_WHAT THE EXERCISE ASKS:_
Starting at the line that contains "This screenshot has width=1029, height=706.", transcribe each line exactly through the end of the data below, and skip any pictures.

─── EXERCISE DATA ───

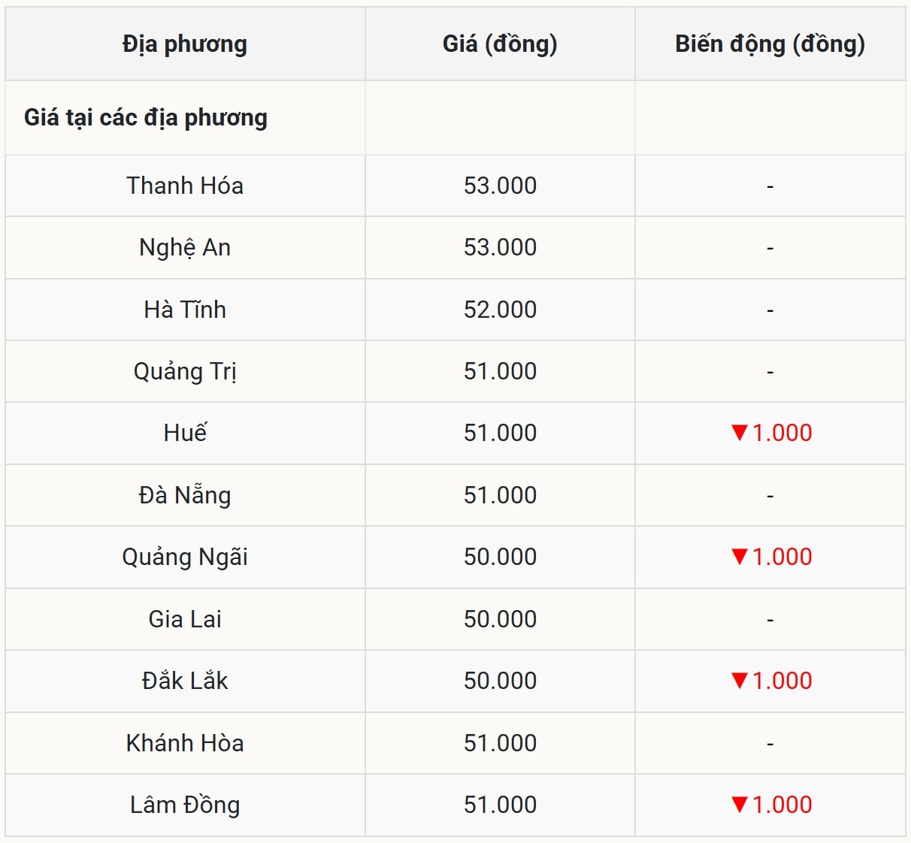
Task: Click the "Giá tại các địa phương" section heading
Action: pos(146,118)
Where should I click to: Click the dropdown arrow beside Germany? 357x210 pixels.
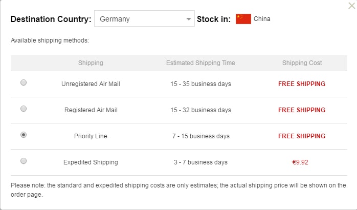[x=188, y=20]
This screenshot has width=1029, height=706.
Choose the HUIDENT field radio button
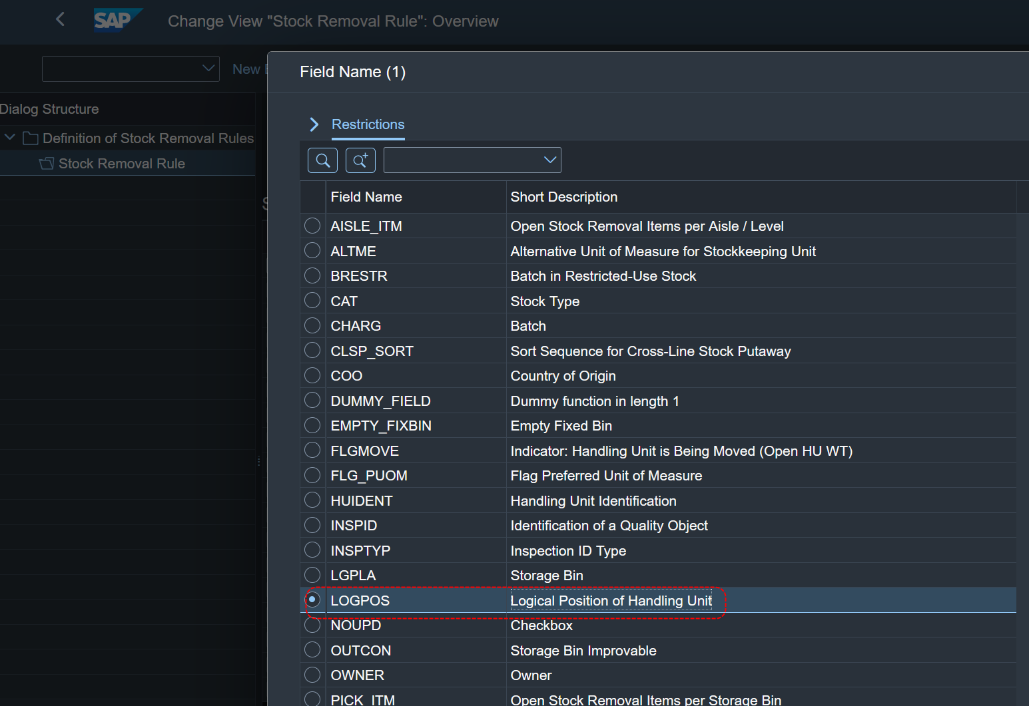point(312,501)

───

_YOUR RESPONSE:_
This screenshot has width=1029, height=706.
Choose the HUIDENT field radio button
point(312,501)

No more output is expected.